* [PATCH] md/md: replace confusing resync progress 99.9% with new wording
@ 2017-12-27 5:50 bingjingc
2017-12-28 8:11 ` Guoqing Jiang
0 siblings, 1 reply; 3+ messages in thread
From: bingjingc @ 2017-12-27 5:50 UTC (permalink / raw)
To: linux-raid; +Cc: shli
When any sync action is finishing or interrupted, the progress will
show 99.9% before the sync thread is reaped. Many reporters has asked
what happened to the last blocks. It might be a confusing meaning for
users because the progress will be backward after the interrupted task
is restarted.
Take a raid5 reshape for example:
mdadm -C --assume-clean /dev/md0 -l5 -n3 /dev/loop[012]

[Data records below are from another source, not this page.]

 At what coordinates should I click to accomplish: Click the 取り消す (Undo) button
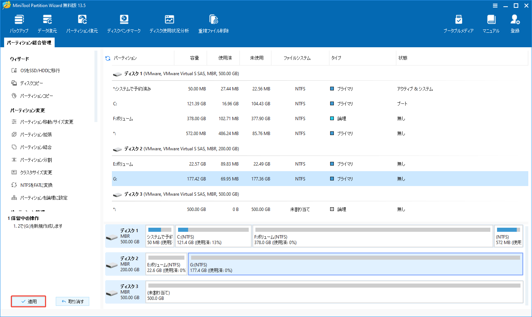pyautogui.click(x=72, y=301)
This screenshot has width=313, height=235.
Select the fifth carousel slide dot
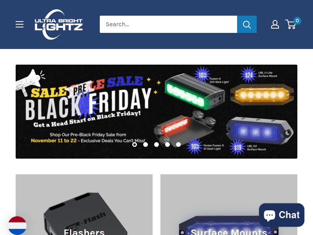(178, 145)
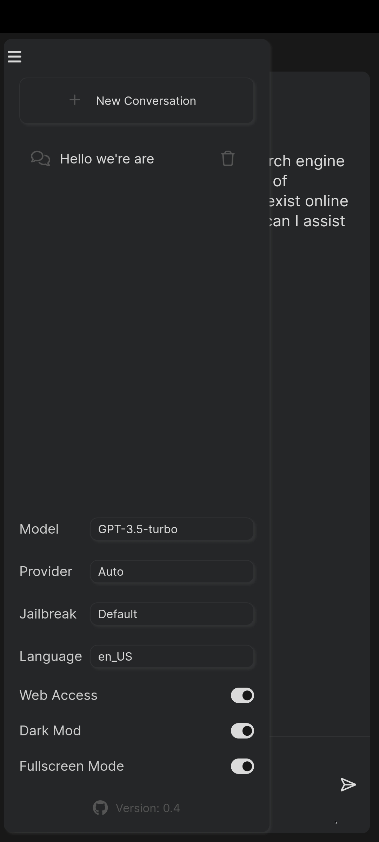
Task: Open the 'Hello we're are' conversation
Action: pos(107,159)
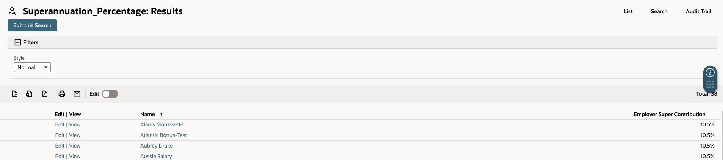Click the print icon

(x=62, y=94)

echo 2000 > /proc/sys/dev/raid/speed_limit_max
echo 1000 > /proc/sys/dev/raid/speed_limit_min # slow down the speed
mdadm /dev/md0 -a /dev/loop3
mdadm /dev/md0 --grow -n4
while true
do
mdadm -S /dev/md0
sleep 3
mdadm -A /dev/md0 /dev/loop[0123]
done
And you can see the fake 99.9% progress by the following command:
> while true; do cat /proc/mdstat | grep reshape; done
This confusing state can be fixed by exposing the real state to users.
And I also correct the sync action type for display.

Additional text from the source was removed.